Figure 1 Cross-sectional view of myelomeningocele
1, Vertebral arch
2, Skin
3, Meninges
4, Spinal canal
5, Spinal cord and its dilated central canal
Clinical Manifestations
The clinical manifestations can be categorized into the following three aspects:
Local Manifestations
Skin Abnormalities
Visible signs on the skin, such as shallow dimples, excessive hair growth, capillary hemangioma-like lesions, or sinus tracts, may indicate neural tube closure defects.
Local Masses
A protruding mass near the midline in the lumbosacral region, lower thoracic region, cervical spine, or upper thoracic region is often detectable at birth. About 80% of lesions are located in the lumbosacral region. The size of certain masses may increase during crying or exertion. Masses containing primarily fluid yield positive results in transillumination tests, while masses associated with intraspinal or extraspinal lipomas are more solid in nature.
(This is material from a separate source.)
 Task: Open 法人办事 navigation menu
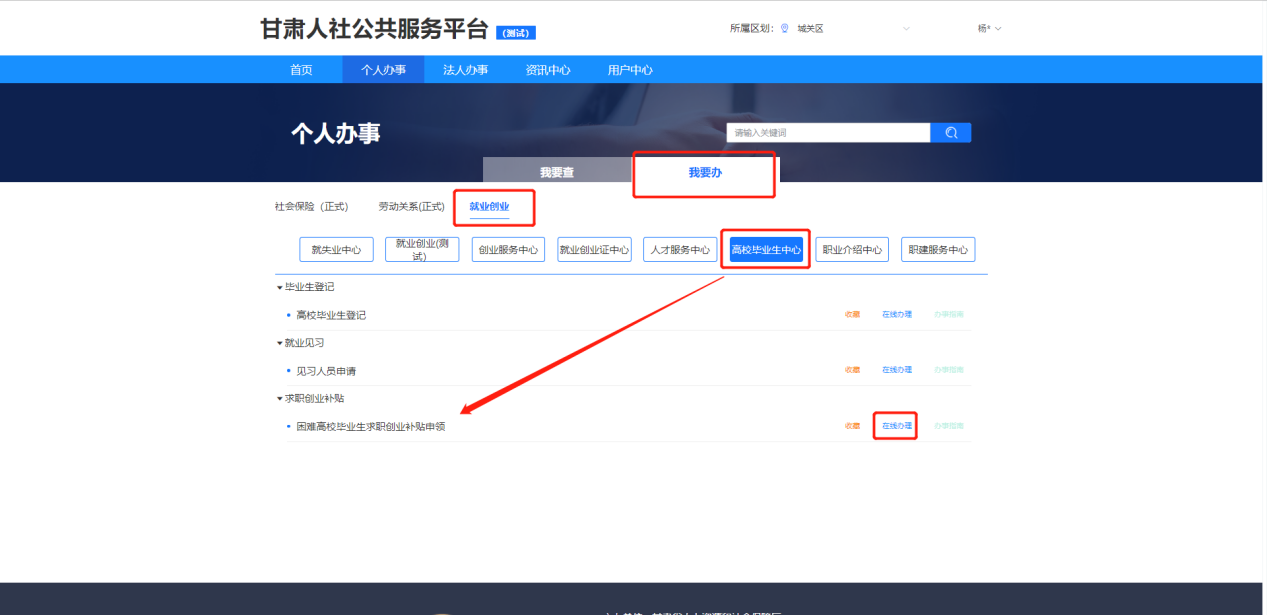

Neurological Impairment of the Spinal Cord and Nerves
Motor and Sensory Disorders in the Lower Limbs
Signs such as asymmetry in spontaneous movement of neonatal lower limbs, difficulty in dressing due to abnormal muscle strength or tone, and abnormal joint positions (e.g., clubfoot) suggest neurological damage. Motor impairment is primarily characterized by flaccid paralysis. Detailed physical examinations identifying sensory level deficits and affected motor groups can help determine the segment of neural involvement and aid in prognosis assessment.
Sphincter Dysfunction
Features such as reduced voiding frequency, diminished anal sphincter tone, and decreased anal folds, as well as fecal overflow, provide diagnostic insights.
Clinical Symptoms Associated with Congenital Malformations
Conditions such as hydrocephalus, Chiari malformations, scoliosis, or cutaneous sinus tracts may occur concurrently, leading to corresponding clinical symptoms.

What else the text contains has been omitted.